We start with grace (as you should at the start of a rugby game too whether you’re a spectator or a player: especially if you’re a player), and then comes the slicing and forking and staking of forks and the tasting. Oh yes! The tasting. And you just want it all to last forever. And as tends to happen when the food and the vibe is good, stories from the day start coming out while we’re eating: not supposed to eat with your mouth full but that’s when you most feel like talking and singing! Somehow the conversation moves to school and the way certain teachers at the old (and for some still present) school used to be a pain but still turned out to be excellent teachers.

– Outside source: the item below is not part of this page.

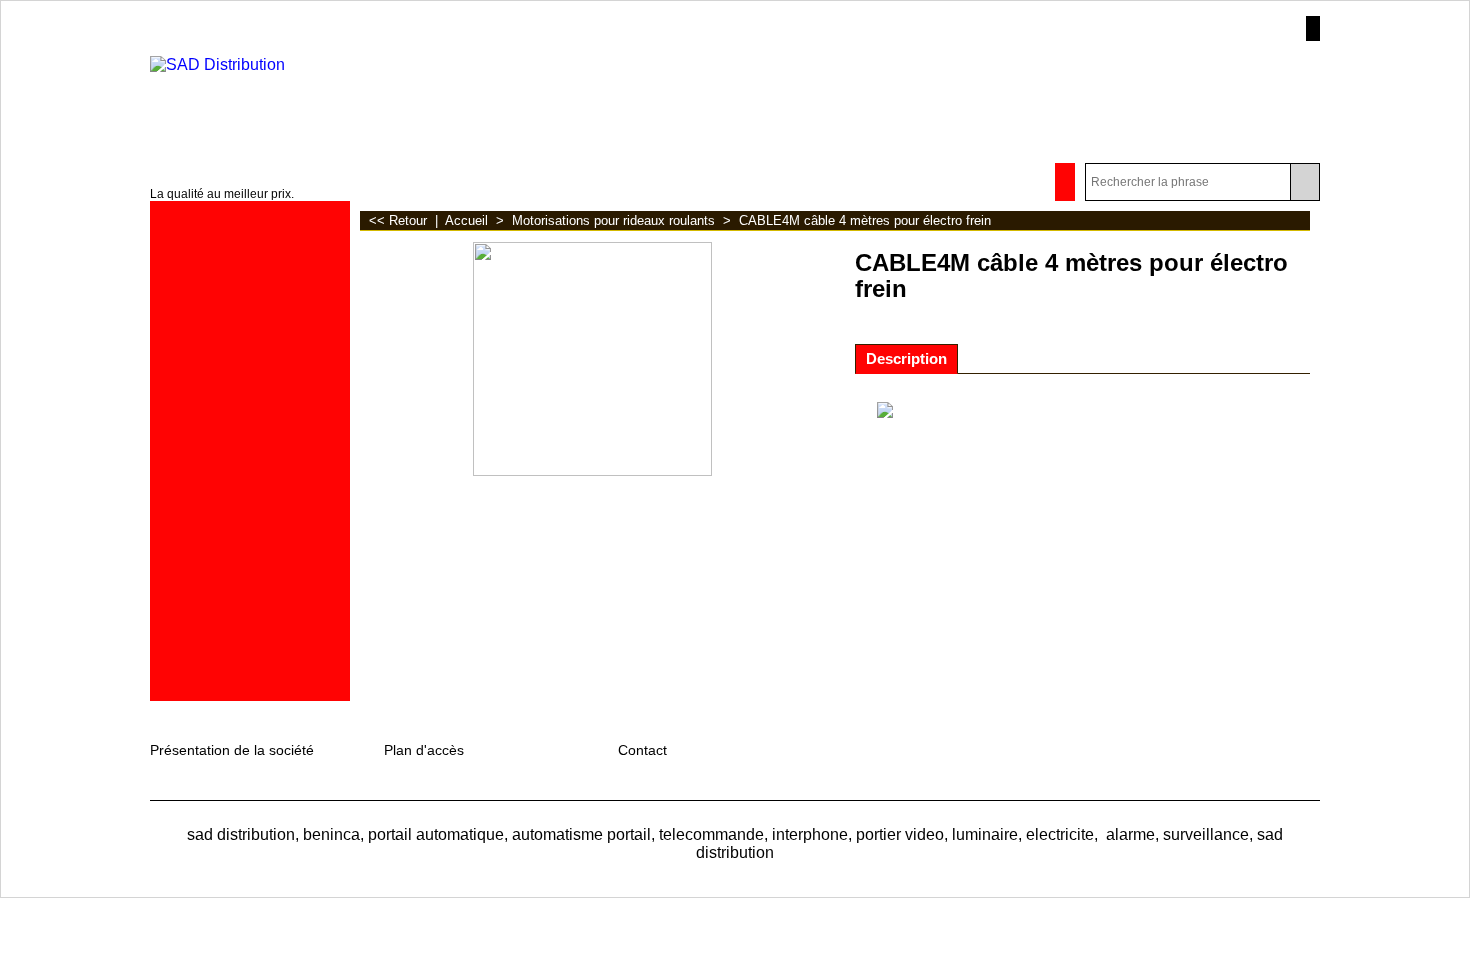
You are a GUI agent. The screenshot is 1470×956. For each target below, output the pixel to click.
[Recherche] (1304, 182)
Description (906, 359)
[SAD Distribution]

Then it’s, ‘What about the ones that were a pain and were no good either?’ And after that it’s all about the latest in a string of weddings being announced—this one happening in two days time. What we don’t know yet is that the groom will be in a nasty car accident the night before the wedding and will be unable to be at the church, but that’s for later (and another Oak Tree of Goodness asserting itself). So much happening while we sit around the table and celebrate with the son—and we’ve barely even touched on all the stories from Giant Land yet.